Instructions for the task: Exactly reproduce the line containing "Task: Select the AI Model radio button" and all later lines to the end of the entries, leaving the pictures out of your copy.

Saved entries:
=== Section Start ===

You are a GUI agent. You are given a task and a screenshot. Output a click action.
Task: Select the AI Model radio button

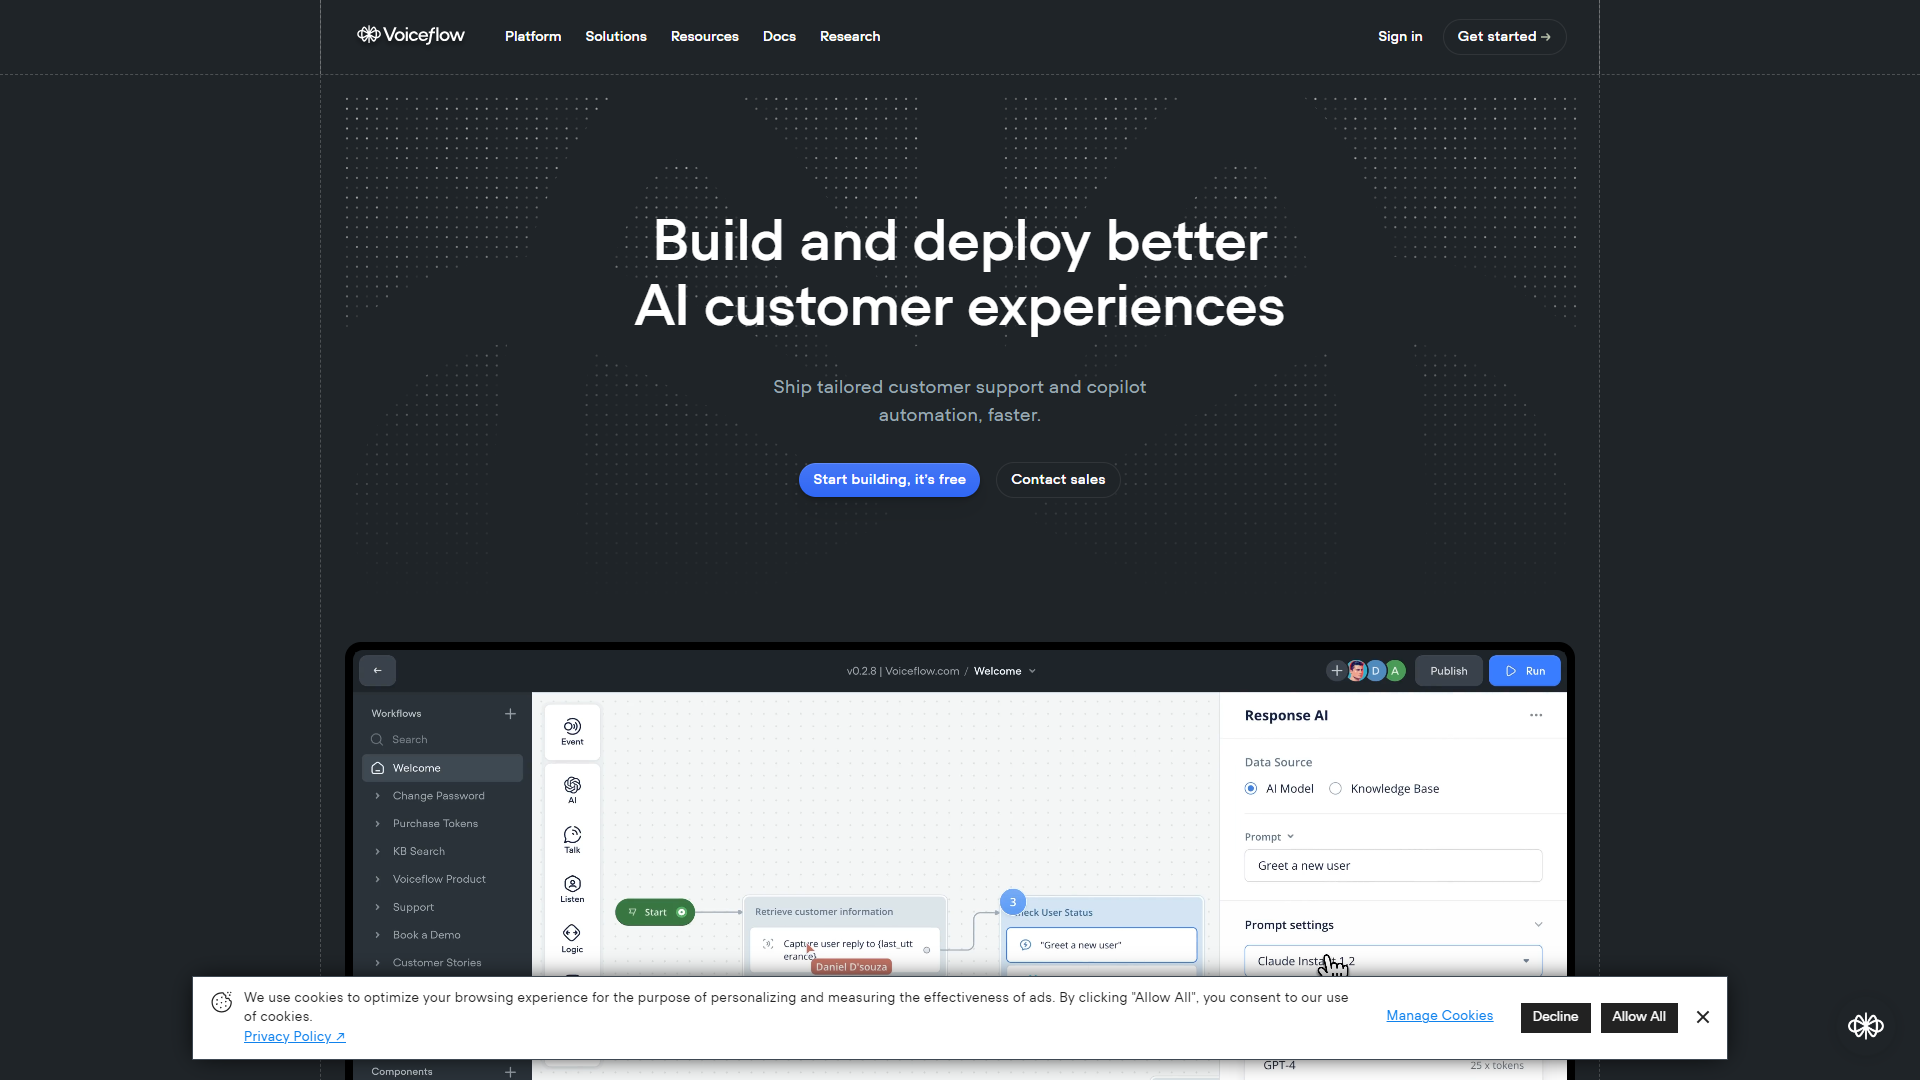(1251, 789)
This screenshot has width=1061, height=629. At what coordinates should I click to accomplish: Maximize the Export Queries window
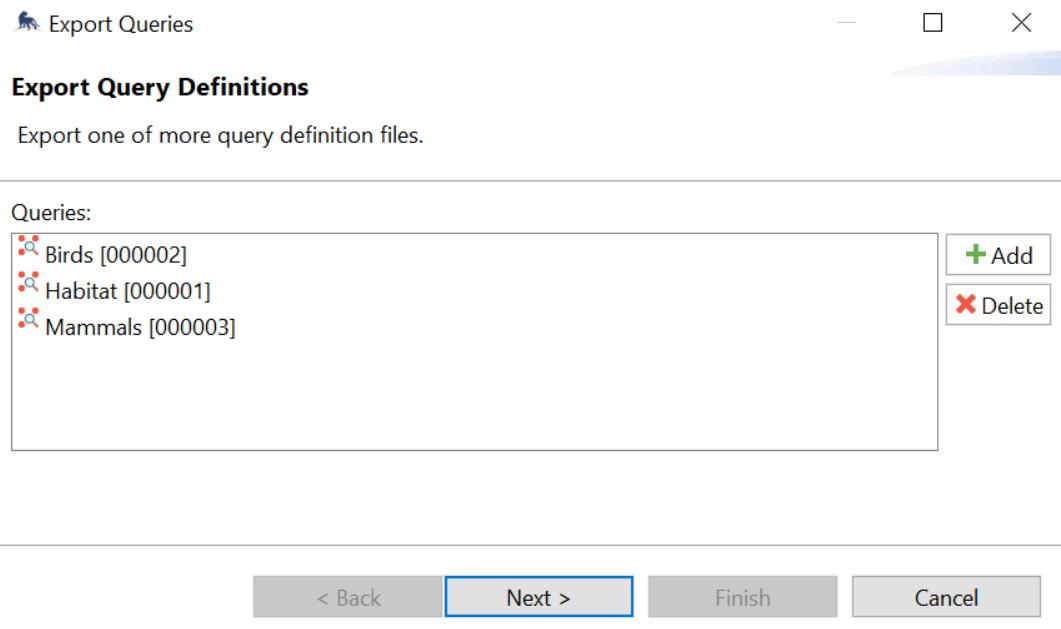pos(933,23)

=== Section End ===

Exercise response:
Task: Select the AI Model radio button

(1251, 789)
This screenshot has width=1061, height=629. At what coordinates should I click to accomplish: Maximize the Export Queries window
pos(933,23)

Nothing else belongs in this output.